Have you ever thought of air as the ultimate crop fertilizer? We haven’t either, but researchers at the University of Nottingham have developed a technology—termed nitrogen fixation—that allows plant to take nitrogen directly from the air. A special bacteria takes up nitrogen from the air and applies it to plant seeds as coating, enabling each plant cell to spontaneously ‘fix’ nitrogen. The new technology could be commercially available within the next couple of years and it has the potential to replace environmentally damaging fertilizers.
The nitrogen fixation process allows plants to convert nitrogen into ammonia. A small number of plants are able to do that naturally. The new technology, which has been developed by Professor Edward Cocking, Director of The University of Nottingham’s Centre for Crop Nitrogen Fixation, is based on nitrogen-fixing bacteria that is put into the cells of plant roots. He found special nitrogen-fixing bacteria in sugar cane which could colonize major crop plants, potentially revolutionize the agricultural industry and drastically reduce nitrogen pollution caused by nitrogen based fertilizers.
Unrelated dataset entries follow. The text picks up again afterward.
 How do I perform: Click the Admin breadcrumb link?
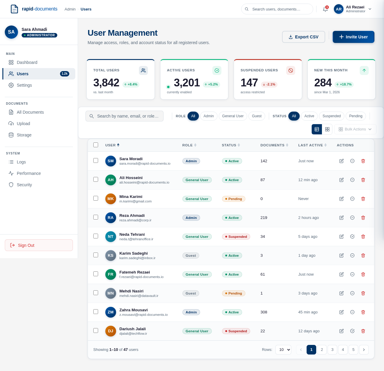[x=70, y=9]
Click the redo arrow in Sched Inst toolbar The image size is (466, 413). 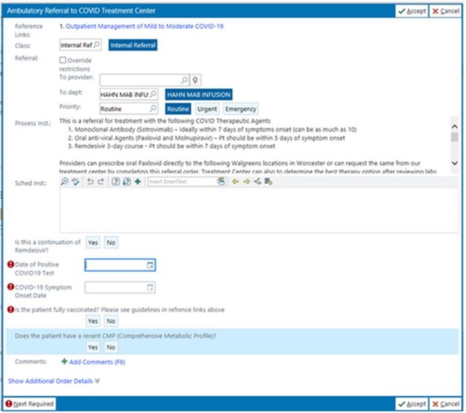coord(101,181)
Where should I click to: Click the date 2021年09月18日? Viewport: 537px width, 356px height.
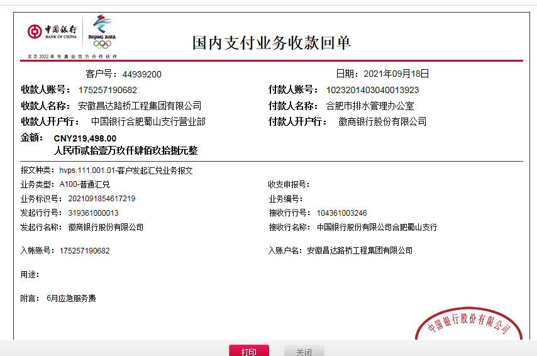point(396,74)
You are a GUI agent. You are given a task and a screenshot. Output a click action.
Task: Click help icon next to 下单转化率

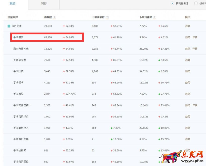pos(155,17)
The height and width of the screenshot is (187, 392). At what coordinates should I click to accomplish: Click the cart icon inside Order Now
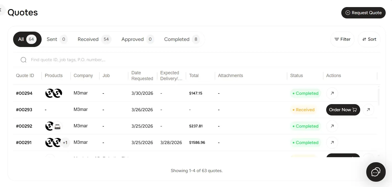pos(355,110)
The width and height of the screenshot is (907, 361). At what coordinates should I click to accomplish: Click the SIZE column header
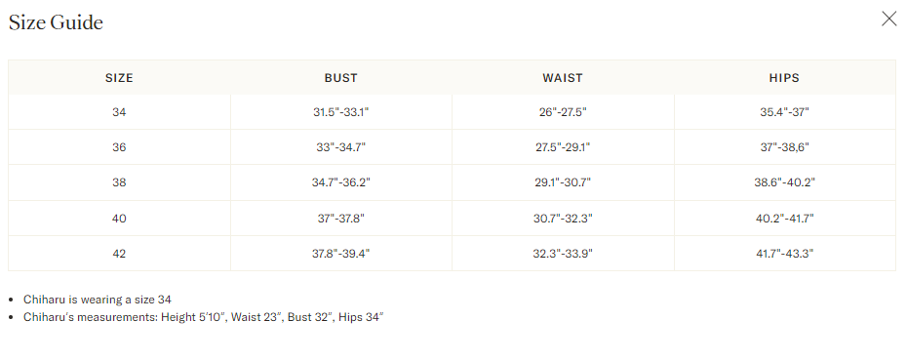(119, 78)
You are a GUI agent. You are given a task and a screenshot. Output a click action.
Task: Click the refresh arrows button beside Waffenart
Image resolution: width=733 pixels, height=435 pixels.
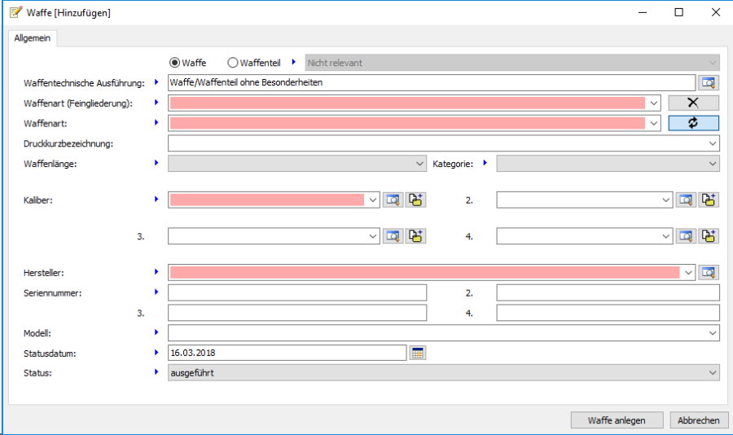693,123
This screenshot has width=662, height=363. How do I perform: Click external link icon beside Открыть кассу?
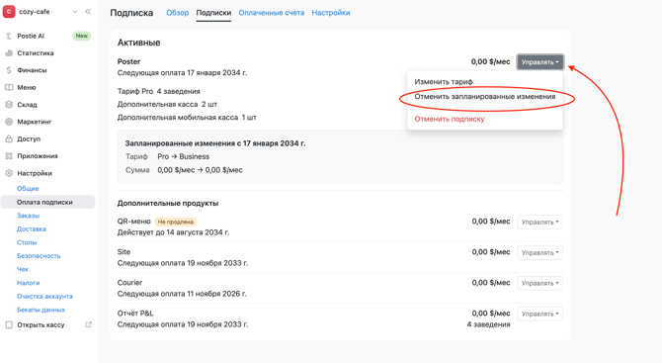click(88, 325)
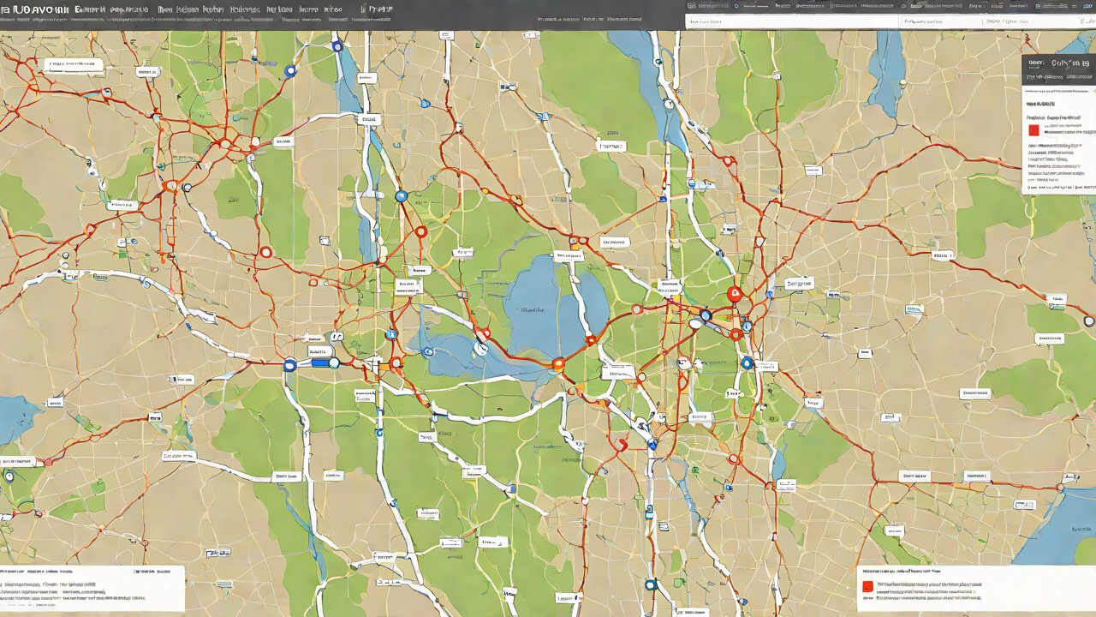Click the white marker on the lake's southwest shore

coord(480,348)
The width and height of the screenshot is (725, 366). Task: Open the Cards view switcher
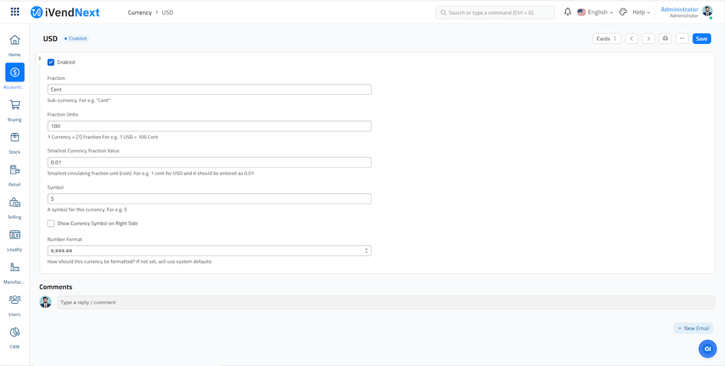(607, 39)
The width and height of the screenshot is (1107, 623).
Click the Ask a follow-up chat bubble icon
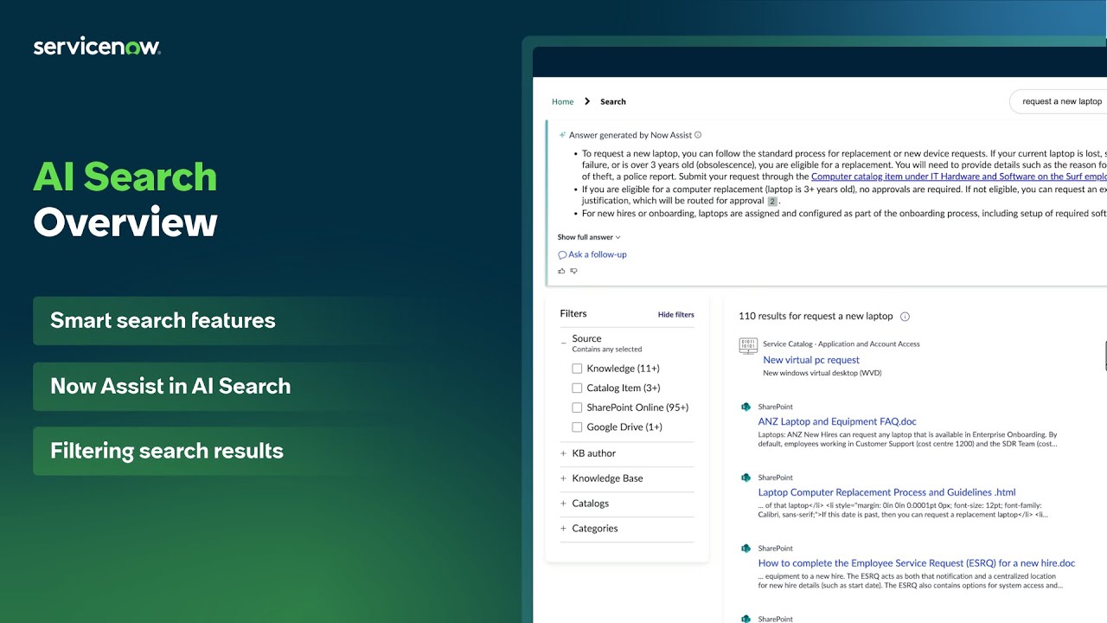[562, 254]
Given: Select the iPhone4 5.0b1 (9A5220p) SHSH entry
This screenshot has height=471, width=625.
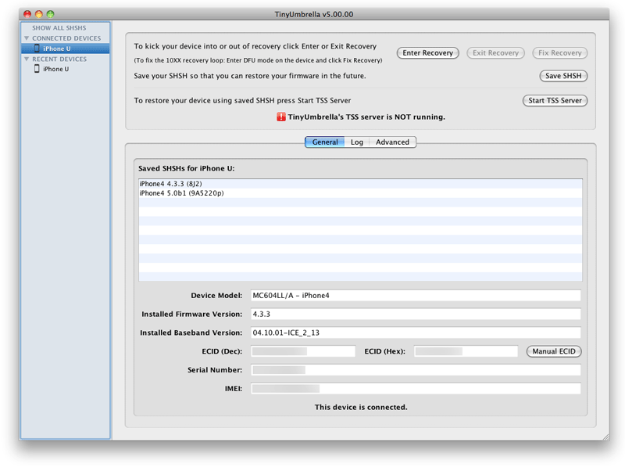Looking at the screenshot, I should tap(181, 192).
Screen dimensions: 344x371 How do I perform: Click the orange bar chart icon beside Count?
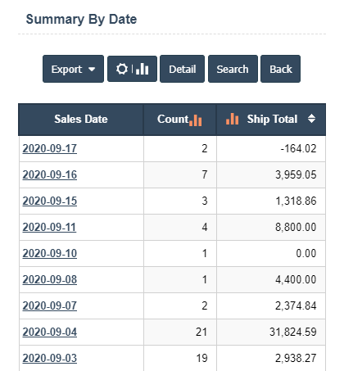[196, 120]
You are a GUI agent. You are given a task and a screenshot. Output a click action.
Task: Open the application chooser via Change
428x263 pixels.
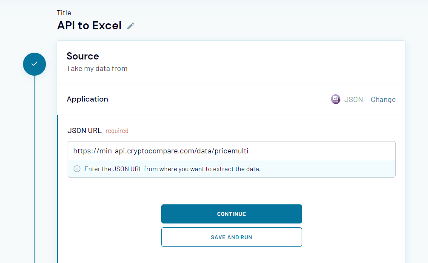coord(383,99)
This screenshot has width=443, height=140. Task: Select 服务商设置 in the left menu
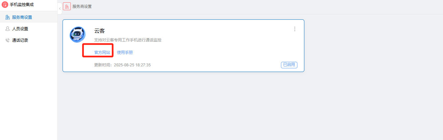(x=29, y=17)
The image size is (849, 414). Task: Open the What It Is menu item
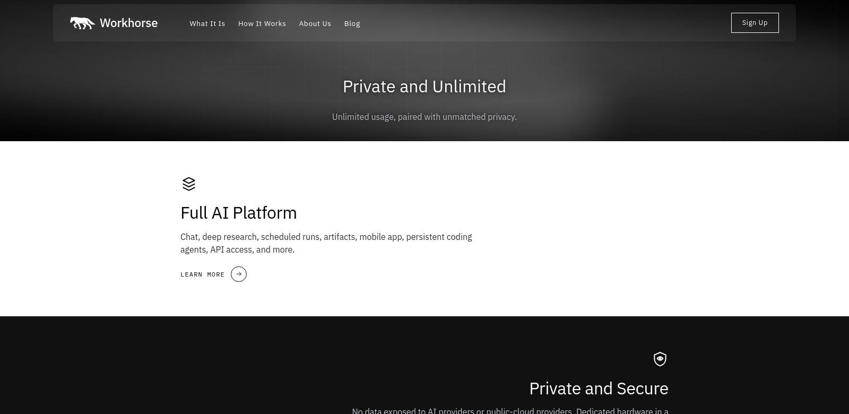207,23
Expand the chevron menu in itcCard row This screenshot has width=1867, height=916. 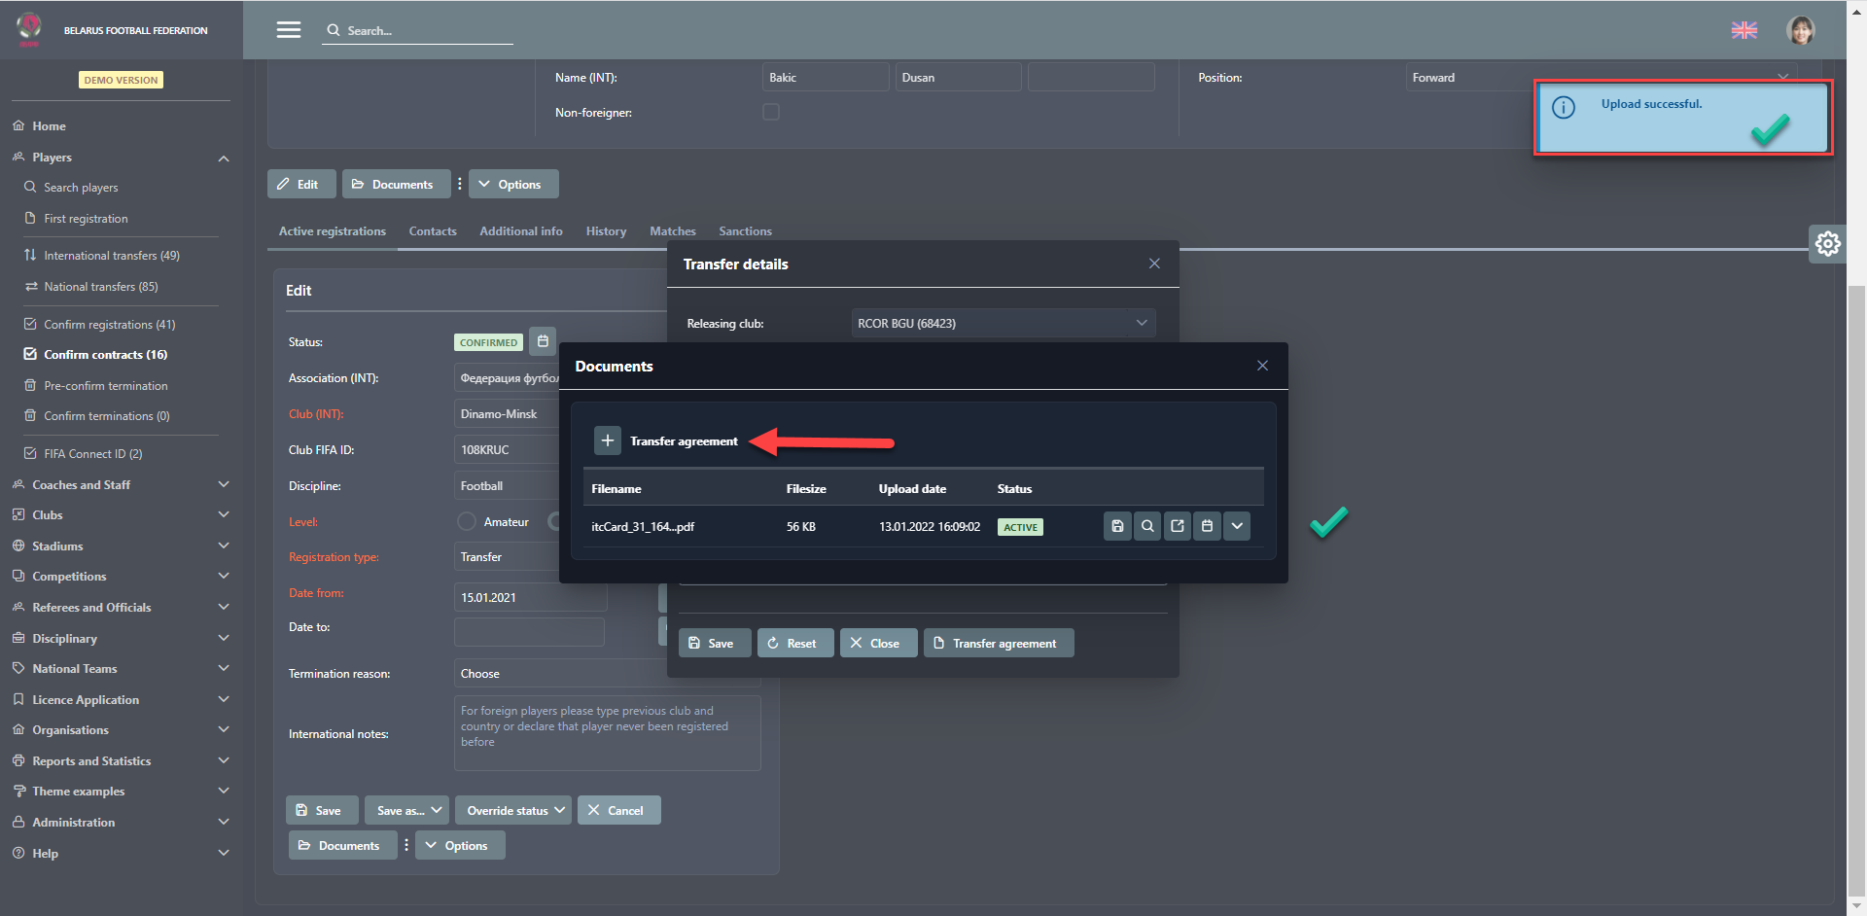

Professor Cocking says the process is not genetic modification nor bio-engineering. The bacteria fix nitrogen in a natural way and can be applied to the cells of plants via the seed. Seeds are coated with the bacteria which enable each cell to fix nitrogen.
The N-Fix technology has of great importance for agriculture, claims Dr Susan Huxtable, Director of Intellectual Property Commercialization at The University of Nottingham. The technology could be applied globally to all crops and could result in significant savings when it comes to fertilizers.
The technology was proven to work in the Azotic Technologies LTD laboratories-company that has been licensed by The University of Nottingham to develop and commercialize it. Azotic is conducting field trials and plans to seek regulatory approval for N-Fix.